EXERCISE REQUIREMENTS> All of the records listed below should be retyped exactly.

------ TASK DATA

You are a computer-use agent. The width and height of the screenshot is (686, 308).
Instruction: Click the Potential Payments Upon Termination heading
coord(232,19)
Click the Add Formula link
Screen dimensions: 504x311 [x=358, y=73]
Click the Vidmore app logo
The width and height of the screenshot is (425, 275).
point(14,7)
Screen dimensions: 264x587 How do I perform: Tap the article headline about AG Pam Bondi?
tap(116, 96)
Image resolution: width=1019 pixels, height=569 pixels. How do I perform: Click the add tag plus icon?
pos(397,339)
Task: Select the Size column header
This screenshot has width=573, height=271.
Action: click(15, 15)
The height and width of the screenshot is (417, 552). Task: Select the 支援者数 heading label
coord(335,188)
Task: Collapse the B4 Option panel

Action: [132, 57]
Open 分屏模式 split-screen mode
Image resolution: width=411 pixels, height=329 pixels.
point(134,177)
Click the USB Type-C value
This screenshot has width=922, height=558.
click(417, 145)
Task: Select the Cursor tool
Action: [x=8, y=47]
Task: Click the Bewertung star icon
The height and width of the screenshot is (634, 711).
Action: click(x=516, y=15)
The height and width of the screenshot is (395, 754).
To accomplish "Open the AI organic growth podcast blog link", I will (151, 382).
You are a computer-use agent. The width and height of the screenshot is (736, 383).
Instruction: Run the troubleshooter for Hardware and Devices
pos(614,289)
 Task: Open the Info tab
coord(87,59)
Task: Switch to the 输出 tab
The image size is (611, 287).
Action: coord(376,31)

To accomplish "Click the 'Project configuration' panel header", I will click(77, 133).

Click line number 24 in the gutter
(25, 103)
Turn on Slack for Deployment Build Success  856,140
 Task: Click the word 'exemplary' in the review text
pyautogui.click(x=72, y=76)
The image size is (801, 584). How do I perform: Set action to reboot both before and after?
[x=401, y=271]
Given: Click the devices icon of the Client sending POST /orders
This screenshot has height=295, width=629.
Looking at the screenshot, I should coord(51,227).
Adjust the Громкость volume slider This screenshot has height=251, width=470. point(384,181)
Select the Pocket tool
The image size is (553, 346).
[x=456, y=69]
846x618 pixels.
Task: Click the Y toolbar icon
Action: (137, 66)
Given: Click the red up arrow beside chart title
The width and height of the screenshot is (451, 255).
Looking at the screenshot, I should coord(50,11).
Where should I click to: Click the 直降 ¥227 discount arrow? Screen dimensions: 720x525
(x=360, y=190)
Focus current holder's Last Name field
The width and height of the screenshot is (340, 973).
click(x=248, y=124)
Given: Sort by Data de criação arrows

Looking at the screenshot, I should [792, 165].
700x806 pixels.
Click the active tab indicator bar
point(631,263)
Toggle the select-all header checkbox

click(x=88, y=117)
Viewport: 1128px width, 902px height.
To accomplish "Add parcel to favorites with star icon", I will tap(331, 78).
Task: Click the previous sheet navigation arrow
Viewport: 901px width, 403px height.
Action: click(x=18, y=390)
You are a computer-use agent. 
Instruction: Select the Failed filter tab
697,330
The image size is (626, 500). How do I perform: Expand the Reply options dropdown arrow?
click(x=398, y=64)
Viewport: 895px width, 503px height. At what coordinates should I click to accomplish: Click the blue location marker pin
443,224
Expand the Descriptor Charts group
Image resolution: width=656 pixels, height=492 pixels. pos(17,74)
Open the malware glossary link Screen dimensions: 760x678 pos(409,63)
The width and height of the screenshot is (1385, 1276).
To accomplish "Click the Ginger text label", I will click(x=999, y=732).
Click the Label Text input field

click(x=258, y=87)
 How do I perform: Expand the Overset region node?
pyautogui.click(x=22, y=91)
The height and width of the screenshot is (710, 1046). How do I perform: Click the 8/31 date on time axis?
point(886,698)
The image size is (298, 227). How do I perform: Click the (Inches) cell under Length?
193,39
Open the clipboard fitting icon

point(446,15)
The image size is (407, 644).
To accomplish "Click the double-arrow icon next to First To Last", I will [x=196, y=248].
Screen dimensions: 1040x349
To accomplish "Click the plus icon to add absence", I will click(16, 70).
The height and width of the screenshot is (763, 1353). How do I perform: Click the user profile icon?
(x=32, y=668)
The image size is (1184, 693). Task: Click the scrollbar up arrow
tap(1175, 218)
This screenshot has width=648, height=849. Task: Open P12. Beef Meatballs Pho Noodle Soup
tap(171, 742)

------------

EXERCISE RESPONSE>
You are a computer-use agent. The width and height of the screenshot is (686, 308).
Instruction: Click the Potential Payments Upon Termination heading
coord(232,19)
Click the Add Formula link
Screen dimensions: 504x311 [x=358, y=73]
Click the Vidmore app logo
The width and height of the screenshot is (425, 275).
point(14,7)
Screen dimensions: 264x587 How do I perform: Tap the article headline about AG Pam Bondi?
tap(116, 96)
Image resolution: width=1019 pixels, height=569 pixels. How do I perform: Click the add tag plus icon?
pos(397,339)
Task: Select the Size column header
This screenshot has width=573, height=271.
Action: click(15, 15)
The height and width of the screenshot is (417, 552). Task: Select the 支援者数 heading label
coord(335,188)
Task: Collapse the B4 Option panel

Action: [132, 57]
Open 分屏模式 split-screen mode
Image resolution: width=411 pixels, height=329 pixels.
point(134,177)
Click the USB Type-C value
This screenshot has width=922, height=558.
click(417, 145)
Task: Select the Cursor tool
Action: [x=8, y=47]
Task: Click the Bewertung star icon
The height and width of the screenshot is (634, 711).
Action: click(x=516, y=15)
The height and width of the screenshot is (395, 754).
To accomplish "Open the AI organic growth podcast blog link", I will (151, 382).
You are a computer-use agent. The width and height of the screenshot is (736, 383).
Instruction: Run the troubleshooter for Hardware and Devices
pos(614,289)
 Task: Open the Info tab
coord(87,59)
Task: Switch to the 输出 tab
The image size is (611, 287).
Action: coord(376,31)

To accomplish "Click the 'Project configuration' panel header", I will click(77, 133).

Click line number 24 in the gutter
(25, 103)
Turn on Slack for Deployment Build Success  856,140
 Task: Click the word 'exemplary' in the review text
pyautogui.click(x=72, y=76)
The image size is (801, 584). How do I perform: Set action to reboot both before and after?
[x=401, y=271]
Given: Click the devices icon of the Client sending POST /orders
This screenshot has height=295, width=629.
Looking at the screenshot, I should coord(51,227).
Adjust the Громкость volume slider This screenshot has height=251, width=470. point(384,181)
Select the Pocket tool
The image size is (553, 346).
[x=456, y=69]
846x618 pixels.
Task: Click the Y toolbar icon
Action: (137, 66)
Given: Click the red up arrow beside chart title
The width and height of the screenshot is (451, 255).
Looking at the screenshot, I should coord(50,11).
Where should I click to: Click the 直降 ¥227 discount arrow? Screen dimensions: 720x525
(x=360, y=190)
Focus current holder's Last Name field
The width and height of the screenshot is (340, 973).
click(x=248, y=124)
Given: Sort by Data de criação arrows

Looking at the screenshot, I should [792, 165].
700x806 pixels.
Click the active tab indicator bar
point(631,263)
Toggle the select-all header checkbox

click(x=88, y=117)
Viewport: 1128px width, 902px height.
To accomplish "Add parcel to favorites with star icon", I will tap(331, 78).
Task: Click the previous sheet navigation arrow
Viewport: 901px width, 403px height.
Action: click(x=18, y=390)
You are a computer-use agent. 
Instruction: Select the Failed filter tab
697,330
The image size is (626, 500). How do I perform: Expand the Reply options dropdown arrow?
click(x=398, y=64)
Viewport: 895px width, 503px height. At what coordinates should I click to accomplish: Click the blue location marker pin
443,224
Expand the Descriptor Charts group
Image resolution: width=656 pixels, height=492 pixels. pos(17,74)
Open the malware glossary link Screen dimensions: 760x678 pos(409,63)
The width and height of the screenshot is (1385, 1276).
To accomplish "Click the Ginger text label", I will click(x=999, y=732).
Click the Label Text input field

click(x=258, y=87)
 How do I perform: Expand the Overset region node?
pyautogui.click(x=22, y=91)
The height and width of the screenshot is (710, 1046). How do I perform: Click the 8/31 date on time axis?
point(886,698)
The image size is (298, 227). How do I perform: Click the (Inches) cell under Length?
193,39
Open the clipboard fitting icon

point(446,15)
The image size is (407, 644).
To accomplish "Click the double-arrow icon next to First To Last", I will [x=196, y=248].
Screen dimensions: 1040x349
To accomplish "Click the plus icon to add absence", I will click(16, 70).
The height and width of the screenshot is (763, 1353). How do I perform: Click the user profile icon?
(x=32, y=668)
The image size is (1184, 693). Task: Click the scrollbar up arrow
tap(1175, 218)
This screenshot has width=648, height=849. Task: Open P12. Beef Meatballs Pho Noodle Soup
tap(171, 742)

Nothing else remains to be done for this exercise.